The owners of a novel, New York City-based dating service that set up a “Love Wall” in a Brooklyn park say they hope to bring the concept to Toronto in the not too distant future.
Pique co-founders Cyrus Belsoi and Vaish Sesetty are long-time friends turned business partners whose recently built dating app is catching the attention of New York City singles with a simple and impactful concept.
In Brooklyn’s Mccarren Park sits Pique’s “Love Wall,” a once uninspiring stack of bricks that now boasts the photographs of smiling singles looking to date.
The Pique app launched about 10 months ago, but the wall has only been around for six weeks: It works as follows.
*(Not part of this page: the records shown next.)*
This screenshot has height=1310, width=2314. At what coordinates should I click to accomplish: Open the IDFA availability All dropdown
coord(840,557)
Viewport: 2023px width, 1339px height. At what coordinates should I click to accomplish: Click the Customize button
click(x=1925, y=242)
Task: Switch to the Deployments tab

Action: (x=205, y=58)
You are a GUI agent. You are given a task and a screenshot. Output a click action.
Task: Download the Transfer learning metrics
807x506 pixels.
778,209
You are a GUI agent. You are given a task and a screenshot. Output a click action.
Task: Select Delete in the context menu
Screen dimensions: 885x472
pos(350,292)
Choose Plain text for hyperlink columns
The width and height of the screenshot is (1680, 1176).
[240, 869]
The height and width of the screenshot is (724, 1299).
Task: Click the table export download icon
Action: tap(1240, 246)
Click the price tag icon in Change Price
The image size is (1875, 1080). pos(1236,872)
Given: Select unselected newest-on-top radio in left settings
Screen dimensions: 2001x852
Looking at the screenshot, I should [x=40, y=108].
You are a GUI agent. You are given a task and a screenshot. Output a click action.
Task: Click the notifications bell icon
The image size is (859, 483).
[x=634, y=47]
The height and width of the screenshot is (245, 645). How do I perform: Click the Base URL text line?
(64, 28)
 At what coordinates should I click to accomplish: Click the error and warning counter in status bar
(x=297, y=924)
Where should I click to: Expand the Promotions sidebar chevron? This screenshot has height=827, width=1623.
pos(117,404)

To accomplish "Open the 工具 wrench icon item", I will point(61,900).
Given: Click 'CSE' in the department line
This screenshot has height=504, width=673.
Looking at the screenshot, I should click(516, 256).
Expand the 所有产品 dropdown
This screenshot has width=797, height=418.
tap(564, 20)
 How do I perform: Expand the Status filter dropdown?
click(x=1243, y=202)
People who want to be featured on the wall pay Pique’s on-site, freelance photographer to get their photo taken. (he keeps all the proceeds from his photos). He then gives participants a picture to take home and one to pin to the wall alongside some basic details, including their age, gender, what type of romantic relationship they’re looking for and a few personal tidbits.
They are then welcome to peruse the wall for people who pique their interest.
Belsoi and Sesetty are on hand monitoring the wall and to facilitate meetups between singles who opt to use it.
Being there in person helps to instill trust in the idea and the process, the pair told Now Toronto on Friday, who are on a mission to inject humanity back into New York City’s playful but infamously brutal dating scene; a trait it shares with Toronto.
And, to maintain safety and privacy, the photographs are taken down every night and re-pinned in the morning by Belsoi and Sesetty.
“We’re honestly just trying to make this process of dating and human connection simple, not easy, but simple,” Sesetty said.
As for the Pique app, it doesn’t involve any swiping and runs in tandem with its in-person events that app and wall users alike can choose to meet-up at if they wish.
In this sense, the inception of Pique and the Love Wall is a manifestation of Belsoi and Sesetty’s wish to help foster genuine connections over baseless online ones that often leave daters feeling fatigued and low on self-esteem.
“We’re saying f**k swiping,” Sesetty exclaimed.
“Instead, every day, [the app] gives you a question at a random time, and it’s a multiple choice question with four answer choices, and then you automatically get matched with up to six people who answered the same thing as you on that day,” she explained.
The app includes a similarity score so that people can see their matches’ previous answers, and if they’re not keen on any of their matches for the day, there will be an updated set the next.
Belsoi went on to explain that Pique is a stepping stone for putting yourself out there, and that its Love Wall has a refreshingly broad appeal spanning many age groups, sexualities and genders compelled by the wall to make a move in real life.
“We’re a helping hand to the people when it comes to human connection and dating, and that is all we’re trying to serve. I’m not trying to take over your love life. I’m not trying to control it,” Sesetty explained.
“We’re that little guide that you have, by your side, on your shoulder as you go through your journey of dating, romance and human connection,” she continued.
Pique’s Love Wall serves a uniquely modern purpose. In a dating landscape saturated by technology and where singles are deprived of meaningful interactions, it provides a straightforward answer to their search for face-to-face meetings.
If you’re wondering if there’s a catch, well there isn’t. Those featured on the wall have no obligation to download the app. However, Belsoi and Sesetty did say that people who choose to join the wall often end up on Pique.
As for when Torontonians might get a taste of the wall, Pique has plans.
“Canada, I don’t know if I can promise you, within the next year, but in the next two years, OK,” Belsoi and Sesetty said with a smile.